We are moving our forum in GitHub Discussions. For questions about Phalcon v3/v4 you can visit here and for Phalcon v5 here.

Solved thread

This post is marked as solved. If you think the information contained on this thread must be part of the official documentation, please contribute submitting a pull request to its repository.

How to change controller name suffix?


Is it possible to avoid adding "Controller" suffix to controller name? Even if I specify full namespace path (Application/Controllers/Index) in route - dispatcher is still adding Controller suffix to it, so dispatcher is trying to find Application/Controllers/IndexController.php

It seems to me be slightly annoying to add "Controller" suffix to every controller filename because I already know that this controller from it's namespace.

I can see setActionSuffix() method in Dispatcher, but I can't see anything similar for naming controllers.

Thank you!



Ooops :) Totally missed it :)


I would not remove this suffix because somehow it adds some level of security to the application. Without it, a malicious external user could load any class in auto-loaders or built-in with PHP by just simply pass the correct name as first parameter in a route:

http://localhost/directoryiterator http://localhost/httprequest http://localhost/somemodel http://localhost/somelibrary http://localhost/filesystemiterator/some-path

Or load any service in the DI:

http://localhost/db http://localhost/modelsManager http://localhost/flash

The suffix protects your application by only allowing the class names/services that ends with 'Controller'.

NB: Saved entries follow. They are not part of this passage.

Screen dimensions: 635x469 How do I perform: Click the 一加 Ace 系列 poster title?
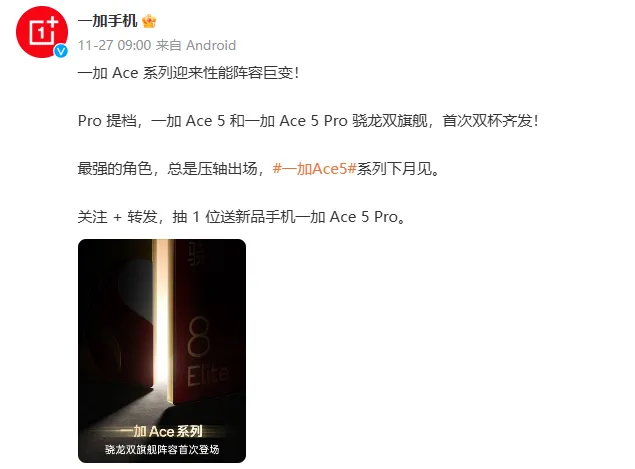162,431
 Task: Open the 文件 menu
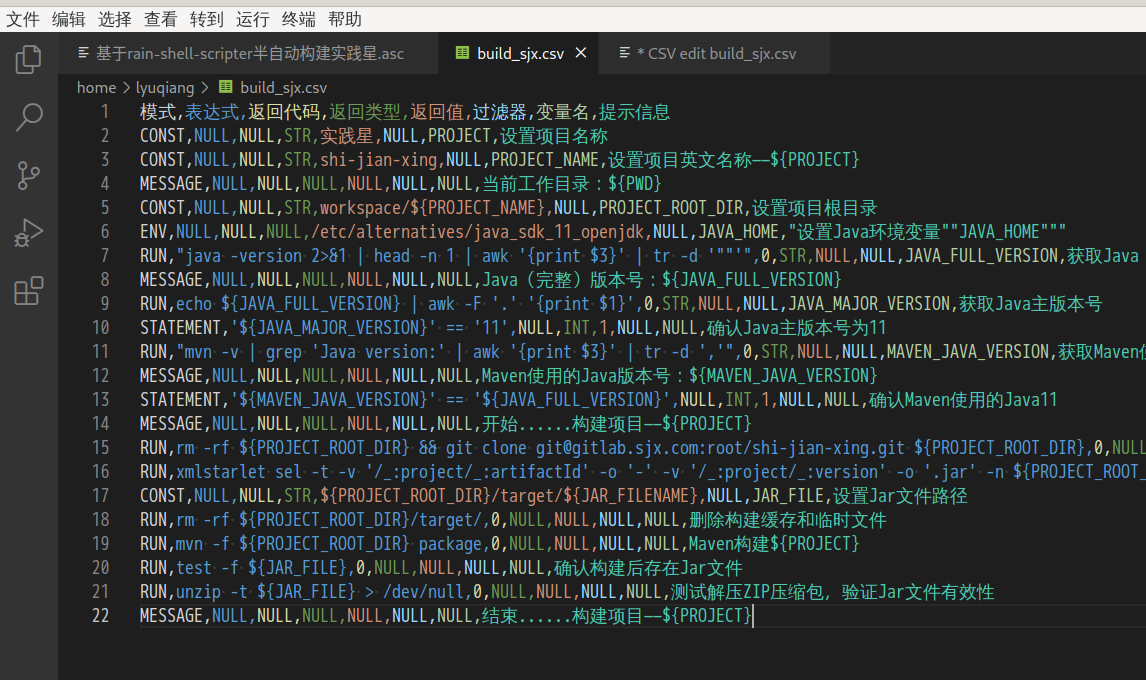click(x=23, y=19)
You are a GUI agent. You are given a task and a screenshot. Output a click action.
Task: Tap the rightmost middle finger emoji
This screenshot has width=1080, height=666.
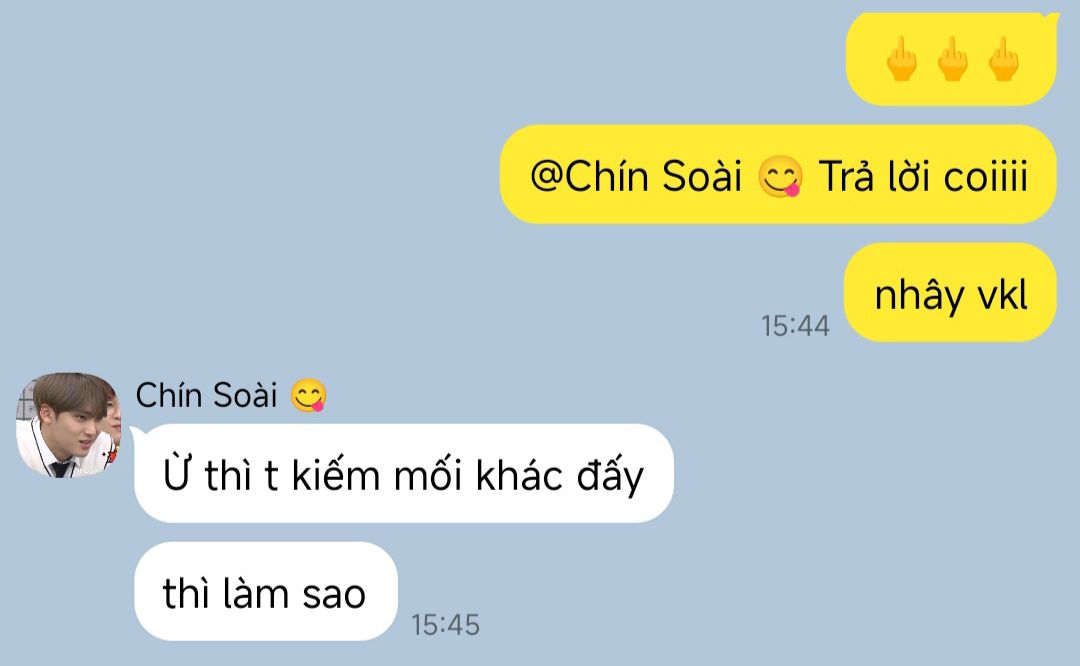point(1003,59)
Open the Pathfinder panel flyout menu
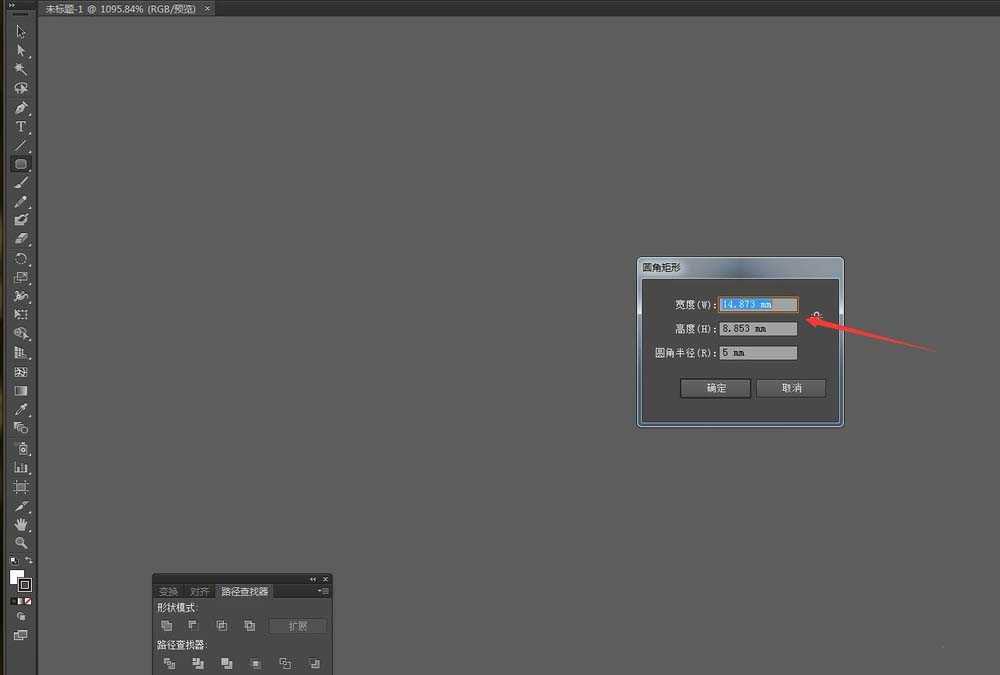This screenshot has height=675, width=1000. [x=323, y=591]
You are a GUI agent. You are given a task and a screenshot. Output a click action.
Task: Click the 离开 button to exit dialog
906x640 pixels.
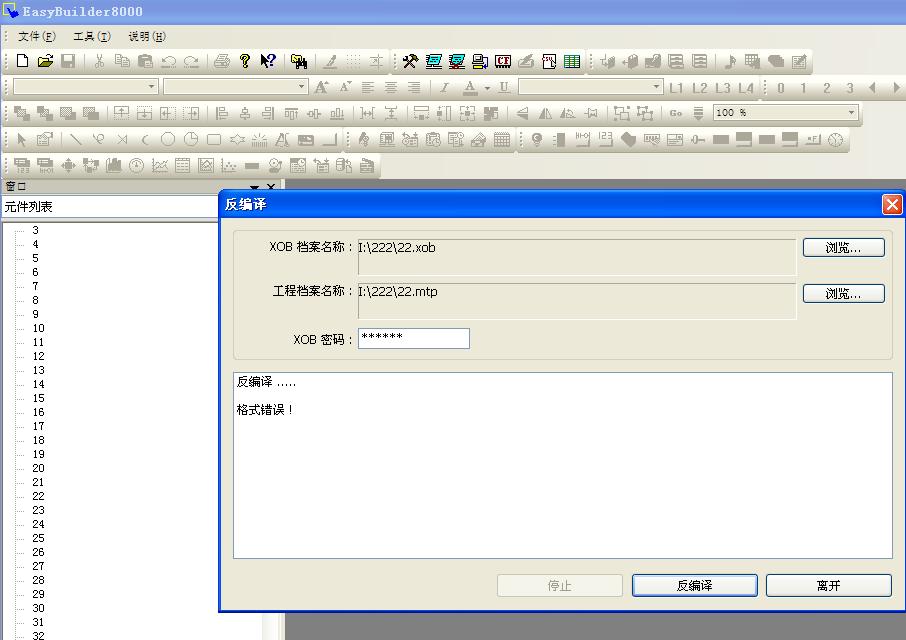(x=828, y=586)
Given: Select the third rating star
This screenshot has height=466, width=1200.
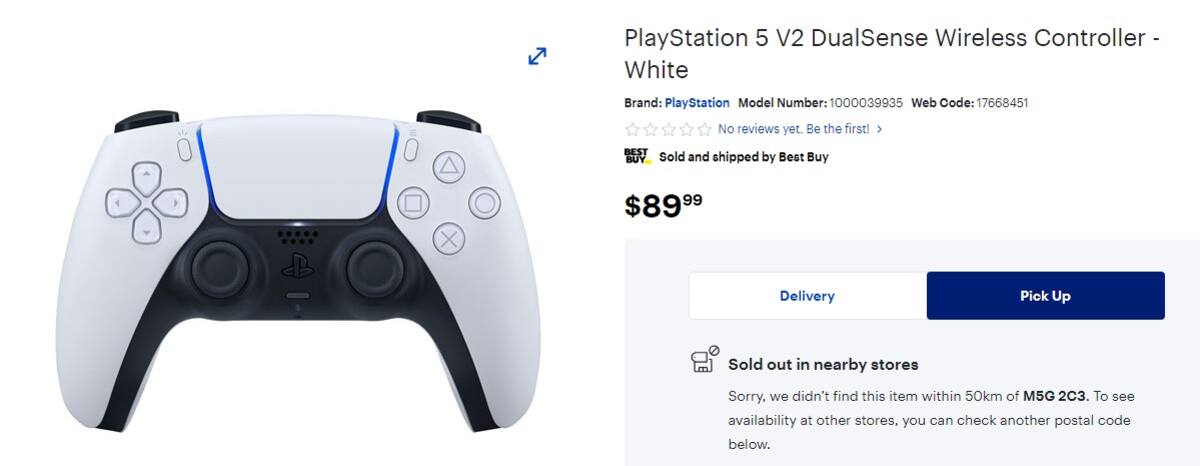Looking at the screenshot, I should point(668,129).
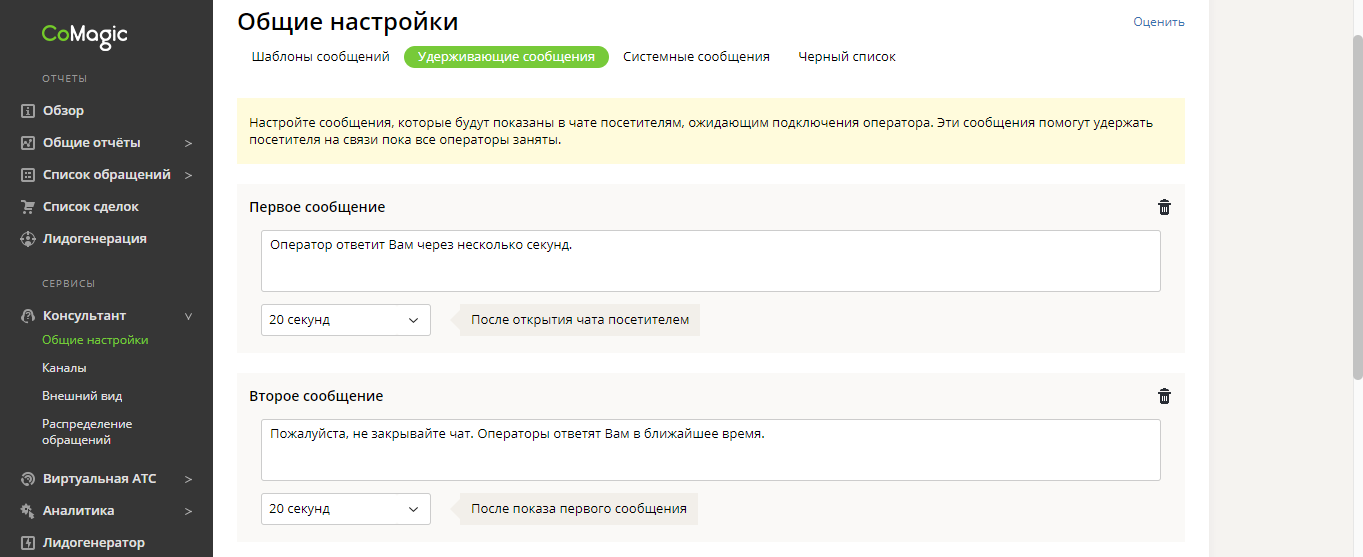Delete Первое сообщение with trash icon
This screenshot has height=557, width=1363.
[x=1164, y=207]
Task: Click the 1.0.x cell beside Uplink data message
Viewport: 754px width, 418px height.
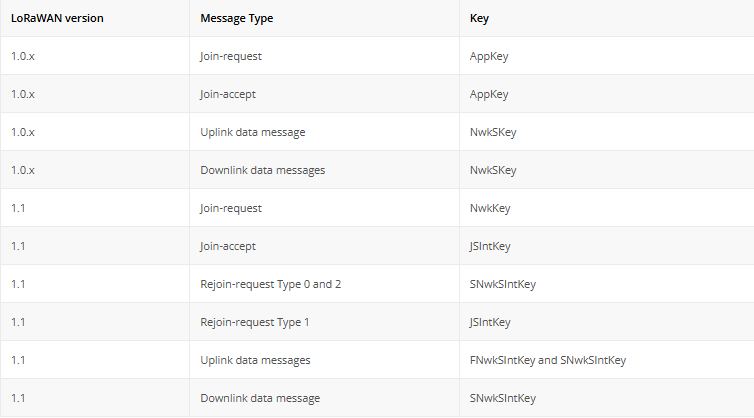Action: [x=23, y=132]
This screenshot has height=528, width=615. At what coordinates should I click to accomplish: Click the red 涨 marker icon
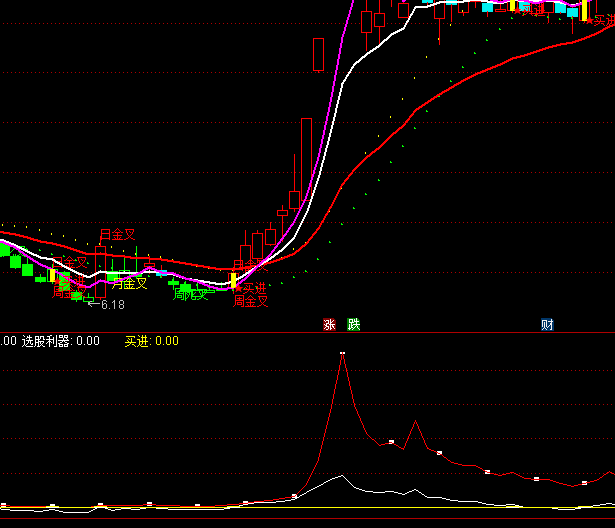pyautogui.click(x=328, y=324)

I'm using an empty suffix with the namespace Controller. So such as \Controller\httprequest or \Controller\db just couldn't be loaded by loader. @Kirzilla, if you are going to use unsuffixed actions, you have to add annotation like "@Action" and prevent any executing of no-action methods by dispatcher using some custom plugin. But annotations cost some resources, so unlike namespaced controller, it's better to uses suffix for actions.


@Phalcon, ok, I understand your opinion. Never thought about it from security side. Thank you.